ECLI:NL:GHAMS:2019:4267

Gerechtshof Amsterdam

Datum uitspraak
13 november 2019
Publicatiedatum
3 december 2019
Zaaknummer
13-751733-19
Instantie
Gerechtshof Amsterdam
Type
Uitspraak
Rechtsgebied
Strafrecht
Procedures
  • Raadkamer
Vindplaatsen
  • Rechtspraak.nl
AI samenvatting door LexboostAutomatisch gegenereerd

Hoger beroep tegen afwijzing verzoek opheffing uitleveringsdetentie niet-ontvankelijk

In deze zaak heeft het Gerechtshof Amsterdam op 13 november 2019 uitspraak gedaan in het hoger beroep van de opgeëiste persoon, geboren in New Jersey, Verenigde Staten, die zich momenteel in detentie bevindt in het Justitieel Complex Zaanstad. De opgeëiste persoon had hoger beroep ingesteld tegen de beschikking van de internationale rechtshulpkamer van de rechtbank Amsterdam, die op 18 oktober 2019 het verzoek tot opheffing van zijn uitleveringsdetentie had afgewezen. Het hof heeft de relevante stukken en de akte van de griffier van de rechtbank Amsterdam van 21 oktober 2019 in overweging genomen, evenals de verklaringen van de advocaat-generaal en de opgeëiste persoon, bijgestaan door zijn raadsman S. Römer.

Het hof heeft vastgesteld dat artikel 56 van de Uitleveringswet de mogelijkheid biedt om de vrijheidsbeneming voorwaardelijk op te schorten of te schorsen, maar dat de wet geen mogelijkheid biedt voor hoger beroep tegen de afwijzing van een verzoek tot opheffing van de uitleveringsdetentie. Dit betekent dat het hof de opgeëiste persoon niet-ontvankelijk verklaart in zijn hoger beroep.
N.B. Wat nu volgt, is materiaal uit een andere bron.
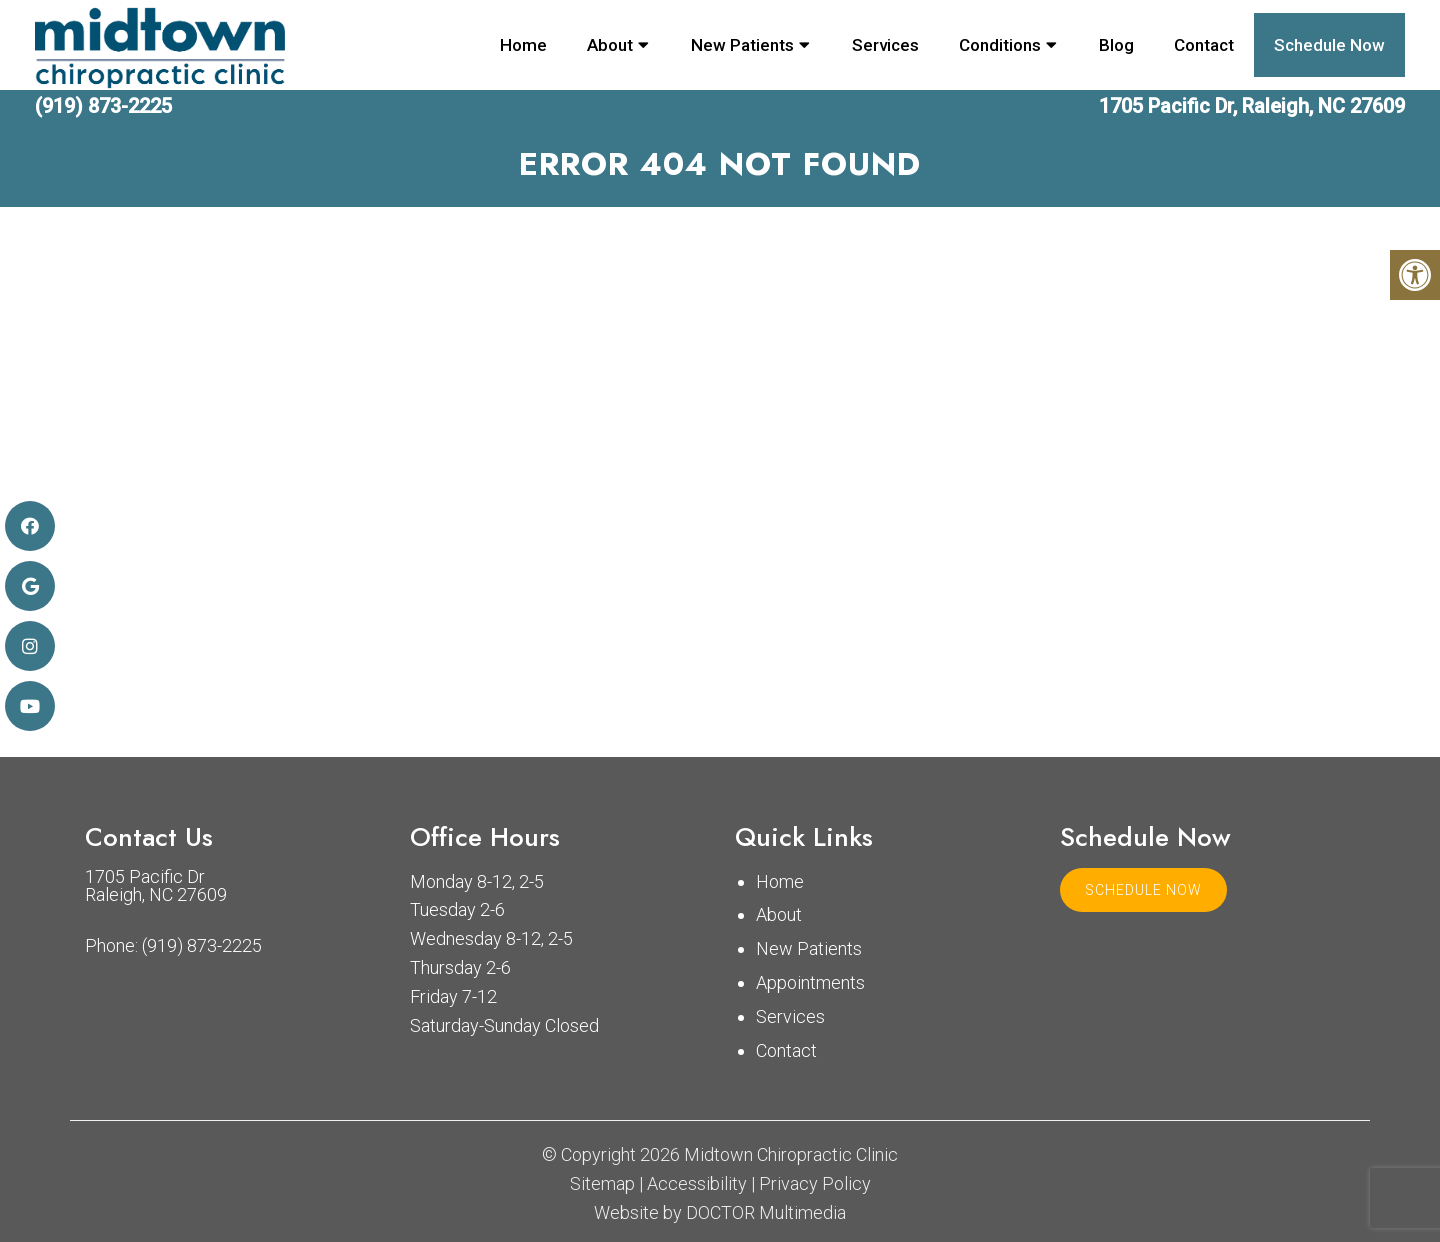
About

De beslissing is genomen in raadkamer en is op 13 november 2019 gepubliceerd. De advocaat-generaal heeft de beschikking ter kennis gebracht van de opgeëiste persoon.

Uitspraak

GERECHTSHOF AMSTERDAM,
MEERVOUDIGE STRAFKAMER, RAADKAMER
BESCHIKKINGin raadkamer op het hoger beroep in de zaak van
[opgeeiste persoon],
geboren te [geboorteplaats] (New Jersey, Verenigde Staten) op [geboortedag] 1965,
zonder bekende woon- of verblijfplaats in Nederland,
thans verblijvende in het huis van bewaring Justitieel Complex Zaanstad te Westzaan,
tegen de beschikking van de internationale rechtshulpkamer in de rechtbank Amsterdam van
18 oktober 2019, houdende afwijzing van het verzoek tot opheffing van de uitleveringsdetentie van de opgeëiste persoon.

De feiten en de rechtsgang

Het hof heeft kennis genomen van de akte van de griffier van de rechtbank Amsterdam van
21 oktober 2019, waarbij namens de opgeëiste persoon hoger beroep is ingesteld tegen voormelde beschikking van die rechtbank.
Het hof heeft gezien de beschikking waarvan beroep en heeft kennis genomen van de stukken betrekking hebbend op de uitleveringsdetentie van de opgeëiste persoon en heeft gehoord de advocaat-generaal en de opgeëiste persoon, bijgestaan door diens raadsman S. Römer.

De beoordeling

Artikel 56, eerste lid, van de Uitleveringswet bepaalt dat in de daargenoemde gevallen kan worden bevolen dat de vrijheidsbeneming voorwaardelijk wordt opgeschort of geschorst totdat de uitlevering is toegestaan. Het tweede lid van dit artikel verklaart, voor zover hier van belang, het gestelde in artikel 87 van het Wetboek van Strafvordering van overeenkomstige toepassing. Het hof leest deze artikelen in onderling verband bezien aldus dat er een mogelijkheid van hoger beroep bestaat tegen een afwijzing of toewijzing van een beslissing tot schorsing of opschorting van de uitleveringsdetentie. De mogelijkheid van hoger beroep tegen de afwijzing van een verzoek tot opheffing van de uitleveringsdetentie geeft de wet niet.
Het vorenstaande betekent dat de opgeëiste persoon niet in het door hem ingestelde hoger beroep kan worden ontvangen. Het hof zal dienovereenkomstig beslissen.

De beslissing

Het hof:
VERKLAART de opgeëiste persoon niet-ontvankelijk in zijn hoger beroep.
Deze beschikking is gegeven op 13 november 2019 in raadkamer van dit hof door
mr. J.L. Bruinsma, voorzitter,
mrs. M.J.G.B. Heutink en M. Iedema, raadsheren,
in tegenwoordigheid van mr. L. van Dijk als griffier.
De advocaat-generaal bij dit gerechtshof brengt vorenstaande beschikking ter kennis van de opgeëiste persoon.